--- WHAT THE TASK REQUIRES ---
Render the items as a two-column CSV with the headers text and answer, one row per item, each value in its own quoted field with line breaks replaced by spaces. Begin at the start of the items and stop after the line that contains "will (x=257, y=16).".

· · · · · · ·

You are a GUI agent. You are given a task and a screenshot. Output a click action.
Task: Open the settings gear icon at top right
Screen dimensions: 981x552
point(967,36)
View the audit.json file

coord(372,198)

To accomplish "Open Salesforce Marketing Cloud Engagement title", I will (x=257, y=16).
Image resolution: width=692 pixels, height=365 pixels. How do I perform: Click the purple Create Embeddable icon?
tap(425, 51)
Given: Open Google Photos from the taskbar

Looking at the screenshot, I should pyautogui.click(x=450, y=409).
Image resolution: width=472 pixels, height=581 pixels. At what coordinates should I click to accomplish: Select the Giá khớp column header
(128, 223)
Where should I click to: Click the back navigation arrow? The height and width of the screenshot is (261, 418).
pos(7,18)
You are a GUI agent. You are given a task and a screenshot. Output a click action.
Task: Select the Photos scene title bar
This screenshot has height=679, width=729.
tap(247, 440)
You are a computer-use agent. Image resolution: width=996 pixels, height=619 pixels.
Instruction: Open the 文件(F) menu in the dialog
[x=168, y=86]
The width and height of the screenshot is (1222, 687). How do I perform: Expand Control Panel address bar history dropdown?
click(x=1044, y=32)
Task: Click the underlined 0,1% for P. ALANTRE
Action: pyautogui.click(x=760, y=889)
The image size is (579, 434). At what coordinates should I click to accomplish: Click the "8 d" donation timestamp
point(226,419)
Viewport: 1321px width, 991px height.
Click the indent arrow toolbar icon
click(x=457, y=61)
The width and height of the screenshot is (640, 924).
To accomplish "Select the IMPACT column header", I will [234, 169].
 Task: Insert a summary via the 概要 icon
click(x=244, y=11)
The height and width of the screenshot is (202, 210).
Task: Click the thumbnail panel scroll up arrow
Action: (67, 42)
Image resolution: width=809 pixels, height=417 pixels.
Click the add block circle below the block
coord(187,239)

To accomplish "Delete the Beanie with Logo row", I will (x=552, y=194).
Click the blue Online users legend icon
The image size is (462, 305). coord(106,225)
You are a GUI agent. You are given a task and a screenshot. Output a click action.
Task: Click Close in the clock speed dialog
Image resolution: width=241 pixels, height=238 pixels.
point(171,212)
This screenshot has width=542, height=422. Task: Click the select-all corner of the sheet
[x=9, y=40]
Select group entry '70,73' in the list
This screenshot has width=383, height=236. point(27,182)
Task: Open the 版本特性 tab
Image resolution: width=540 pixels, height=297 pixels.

· · · · · · ·

--- ANSWER TO THIS TASK ---
text,answer
"You are a GUI agent. You are given a task and a screenshot. Output a click action. Task: Open the settings gear icon at top right Screen dimensions: 981x552","point(967,36)"
"View the audit.json file","coord(372,198)"
"To accomplish ""Open Salesforce Marketing Cloud Engagement title"",","I will (x=257, y=16)."